Kamadhenu, or the wish-fulfilling cow

It’s interesting too that Kamdhenu is a cow. Why a cow specifically? I think perhaps it is actually the perfect animal to represent the idea of a wish-fulfiller. Ever gentle, the cow is the perfect ‘giver’: eating humble grass, but in turn giving milk that feeds not only her calves but also human beings since time immemorial! Cow dung is an environment friendly biofuel used as fuel in stoves in villages. The cow’s skin makes leather for our use and the horns are used for various other things such as buttons and beads.


Maybe she’s a prompt for us to look a little closely at all the aspects of nature that we take for granted. In nature, we see the sun shines upon all in equal measure, never holding back, nourishing life in the process. Rivers flow and give freely of their waters to all who approach, making the land fertile as they go by. Air moves, allowing creatures to breathe, purifying the environment in it’s path. Individually, each one gives freely of itself for the benefit of all.

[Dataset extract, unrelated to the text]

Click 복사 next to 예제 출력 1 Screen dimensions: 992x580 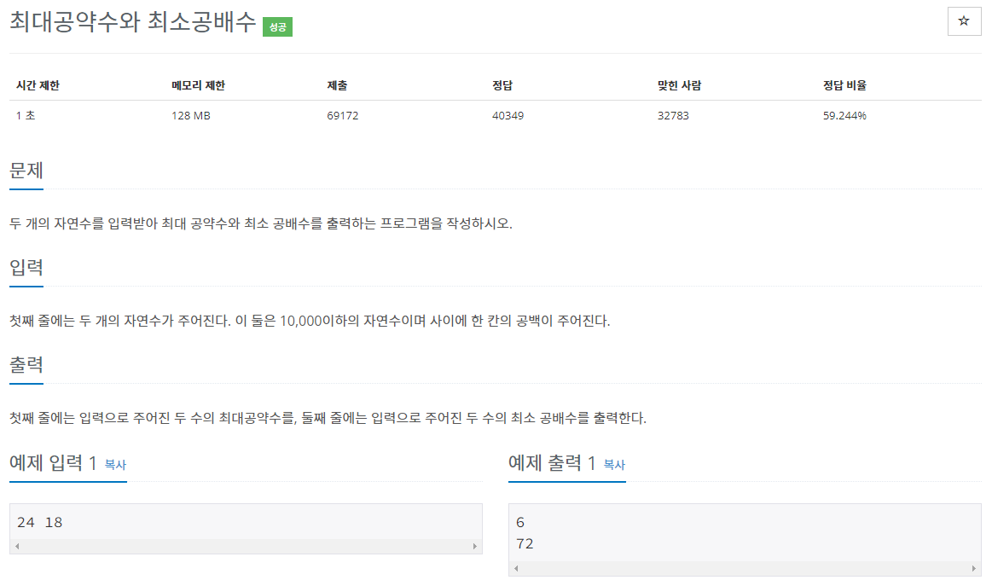(x=612, y=466)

Together, they give us a world in which we, and the multitude of creatures on earth, are able to live. The heat from the sun evaporates the waters to form clouds in the sky. Those clouds don’t hold on to their waters, but give back freely to earth, nourishing all of earth. Plants and trees take from earth, water and sunlight to give freely their fruit, flowers, shade and timber!


This is the spirit of ‘yagna’, or cooperative endeavour, in action. Everyone benefits. This sharing of what one is for the benefit of all leading to a virtuous cycle that creates something bigger than itself – that is Kamdhenu, available to each one of us when we function with the spirit of yagna in our heart. So not just a perplexing figure of ancient texts, but a mystic symbol of a way of life that benefits all.


I hope, if you get her for a corner of your wall space, she reminds you of the marvel that is life … of our role and contribution …and doing our bit to keep, and enjoy, harmony.